Die Wahrheit ist: Es gibt keinen Pokal für die konsequentesten Eltern. Und Kinder brauchen keine perfekten Eltern, sondern authentische, die ihre Entscheidungen reflektieren und mit Herz treffen.
Natürlich gibt es nicht-verhandelbare Regeln in unserer Familie. Alles, was die Sicherheit, Gesundheit und den respektvollen Umgang miteinander betrifft, ist nicht verhandelbar. Wir schnallen uns im Auto an. Wir putzen unsere Zähne. Wir sprechen nicht abwertend übereinander oder andere Menschen.

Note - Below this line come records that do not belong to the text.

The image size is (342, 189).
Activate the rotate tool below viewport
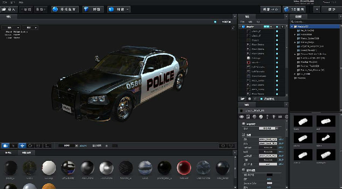[x=30, y=146]
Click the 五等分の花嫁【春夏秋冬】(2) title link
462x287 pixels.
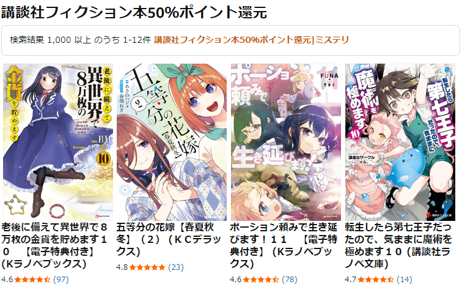pos(168,239)

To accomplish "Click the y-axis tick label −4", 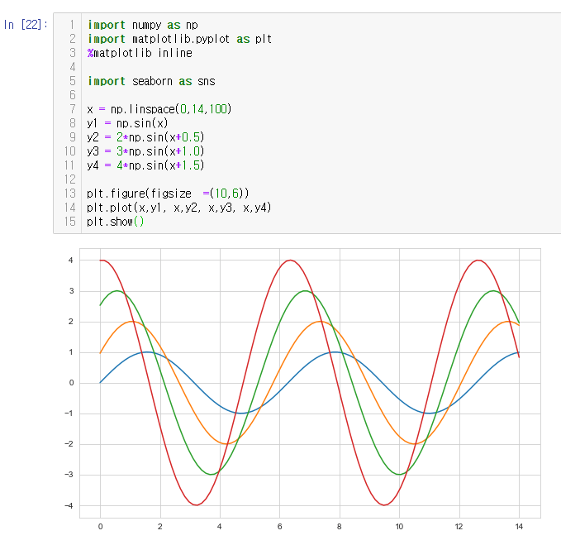I will click(x=69, y=505).
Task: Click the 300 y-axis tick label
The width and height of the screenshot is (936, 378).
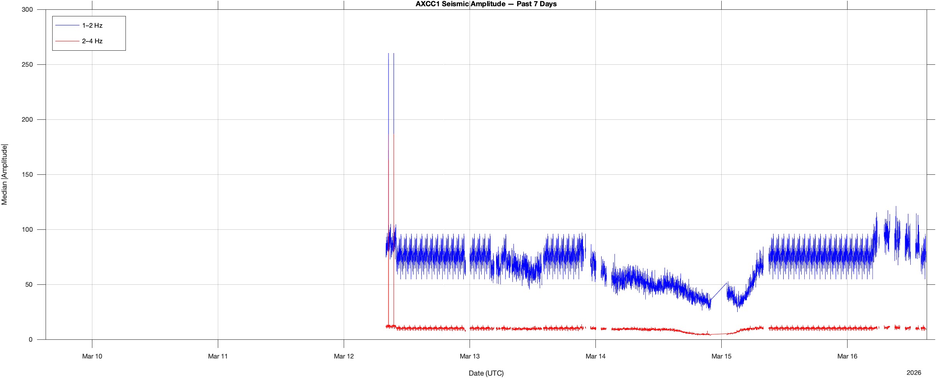Action: 27,10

Aber viele andere Regeln dürfen hinterfragt werden. Muss das Zimmer wirklich jeden Tag aufgeräumt sein, oder reicht einmal pro Woche? Ist es so schlimm, wenn mein Kind ausnahmsweise im Wohnzimmer übernachtet, weil es sich das so sehr wünscht? Und ja – ist es wirklich ein Problem, wenn die Schlafenszeit an einem besonderen Abend mal um eine halbe Stunde nach hinten verschoben wird?
An jenem Abend mit dem Papierflieger-Projekt war mein Kind tatsächlich etwas später im Bett als sonst. Aber der Flieger wurde fertig, und am nächsten Tag kam es strahlend aus der Schule: Der selbstgebaute Flieger hatte den Wettbewerb gewonnen. Die Freude und der Stolz in den Augen meines Kindes waren unbezahlbar – und bestätigten mich in meiner Entscheidung, in diesem Moment bewusst inkonsequent gewesen zu sein.
Mittlerweile sehe ich diese kleinen Momente der Flexibilität nicht mehr als Scheitern meiner elterlichen Autorität, sondern als Ausdruck einer tieferen Form von Konsequenz: der Konsequenz, immer das Wohl und die Beziehung zu meinem Kind in den Mittelpunkt zu stellen. Manchmal bedeutet das, an Regeln festzuhalten. Und manchmal bedeutet es, sie mit einem Lächeln zu brechen.
In dieser Balance zwischen Struktur und Flexibilität, zwischen klaren Grenzen und liebevollen Ausnahmen liegt für mich das Geheimnis einer harmonischen Familienbeziehung. Und wenn ich abends müde ins Bett falle, frage ich mich nicht: „War ich heute konsequent genug?“, sondern: „Habe ich heute die richtigen Entscheidungen für unser Familienglück getroffen?“
Die Antwort liegt oft in den kleinen Momenten der Nähe, des gemeinsamen Lachens und ja – manchmal auch in einem fertigen Papierflieger, der eigentlich nach Schlafenszeit gebastelt wurde.